On the issue of the future composition of the electricity system, the division is notably acrimonious – the eager promotion of particular generation technologies is tied to vociferous calls to exclude others, often nuclear power. The principal means by which cases are argued relies upon producing estimates of the levelised cost of electricity (LCOE) that purport to demonstrate the superiority of one generation technology to another by virtue of lower generating costs. Unsurprisingly, a wide variety of contradictory LCOEs have been produced by different advocacy groups that often reflect more than a glimmer of vested interest. As a result, no one is left any the wiser.

However, there is a further criticism of a higher or - der to be made of the levelised cost method beyond the dubious motivations of some of its practitioners. Namely, that it offers an exceedingly narrow lens through which to assess the relative merits of different generation technologies. The LCOE, a financial metric in essence tells us the average price per unit of generation required if an operator is to balance their revenue and their costs. This project-level focus is unable to capture a number of meaningful variables, including whether or not generation is regulated by the operator or by ambient weather conditions, the relationships between technologies of different types and the consequences that they might have for the system as a whole, and the broader impact of use of the particular technology on society, the environment, and the economy.

Research Findings:

This report makes clear the importance of considering the value offered by different generation technologies in a holistic manner – to evaluate their system value – and illustrates the misconceptions that arise from use of the project-level, levelised cost method. Based on data from Europe and the United States, the report also provides a number of novel research findings:

  1. The annual change in the share of total generation accounted for by nuclear power has the largest (negative) impact on system carbon intensity – ahead of other low-carbon technologies such as hydropower and variable renewable energies.
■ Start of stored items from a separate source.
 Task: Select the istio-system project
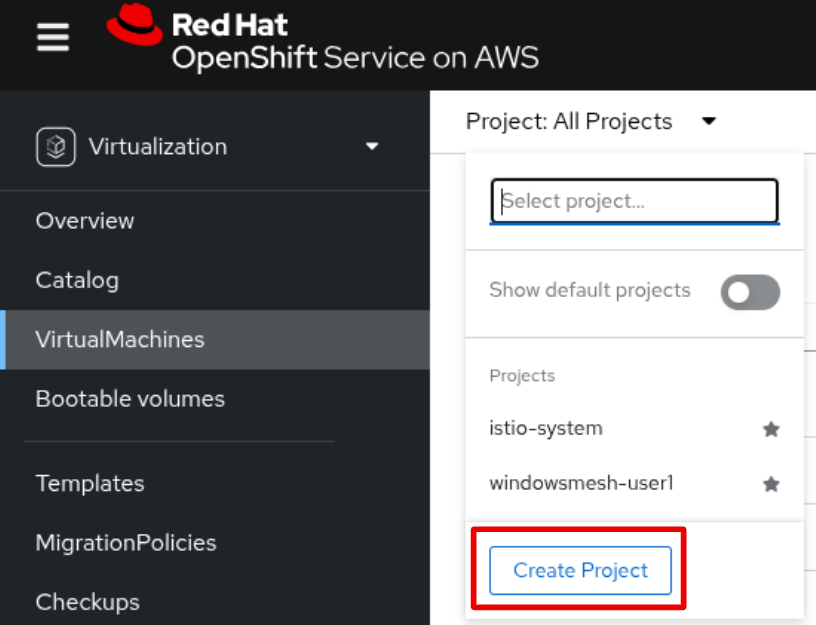pyautogui.click(x=546, y=429)
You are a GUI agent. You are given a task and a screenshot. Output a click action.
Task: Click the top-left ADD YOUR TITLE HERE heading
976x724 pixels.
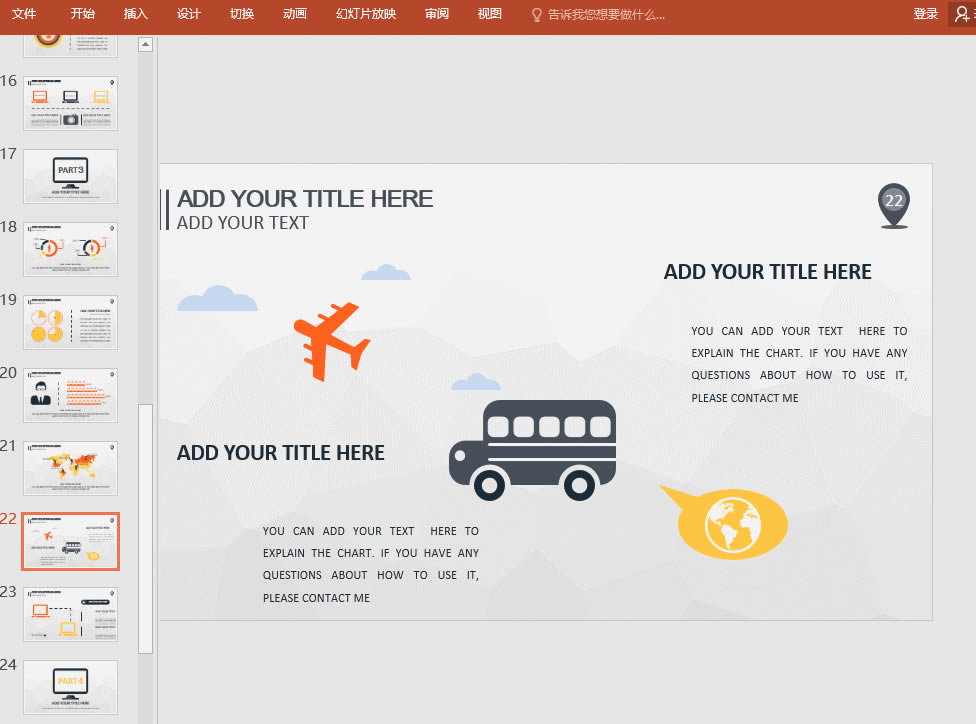point(305,198)
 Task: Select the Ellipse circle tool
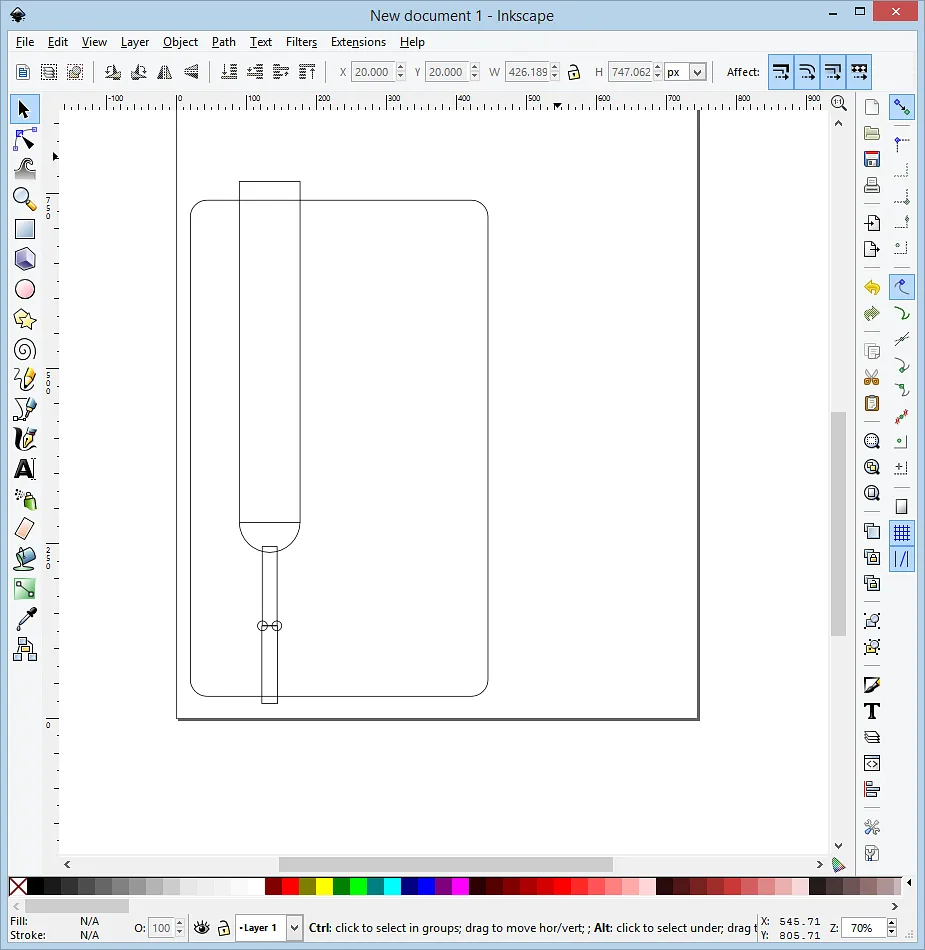pyautogui.click(x=25, y=289)
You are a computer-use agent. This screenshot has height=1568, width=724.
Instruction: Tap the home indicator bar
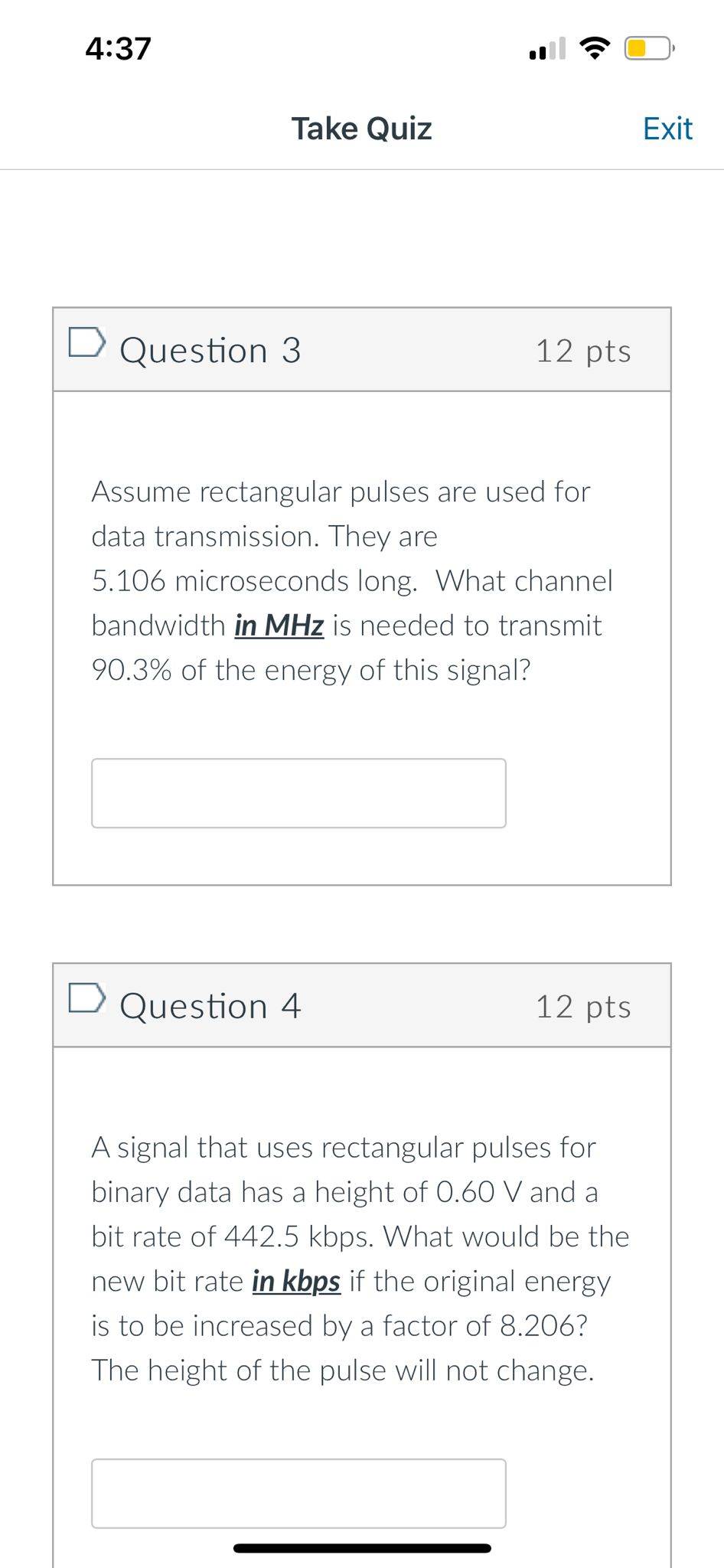(x=362, y=1548)
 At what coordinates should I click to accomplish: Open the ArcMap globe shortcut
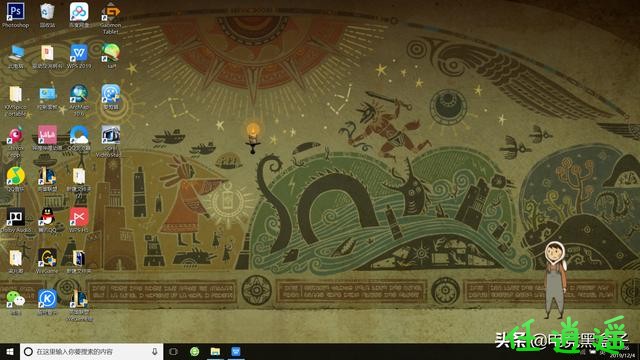pyautogui.click(x=79, y=100)
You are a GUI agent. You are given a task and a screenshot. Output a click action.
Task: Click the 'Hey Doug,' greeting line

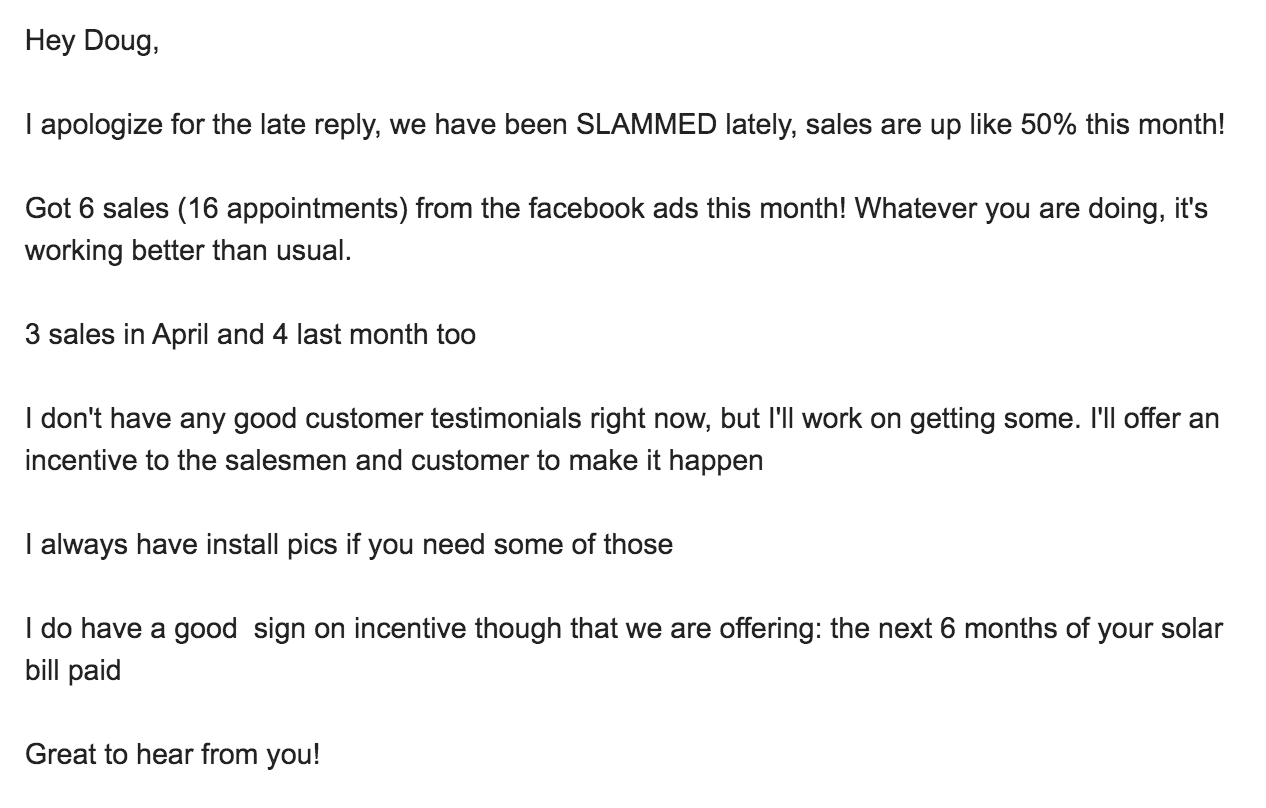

On a per-MW of installed capacity basis, nuclear power is associated with a 34% greater reduction in the carbon intensity of a power system than renewable energies.
  2. There exists a notable benefit of natural gas in terms of reducing system carbon intensity at low shares of variable renewable energies as the dominant motivation for expanding its use it to facilitate coal-for-gas switching, but the effect is notably reduced at higher levels of intermittent renewables as gas becomes increasingly entrenched as it is required to balance the electricity grid in times of low renewable generation.
  3. The expansion of intermittent renewable technologies is associated with a concurrent decrease in the capacity factor of the system as a whole, which has implications for the generation cost of the residual load as well as electricity price volatility.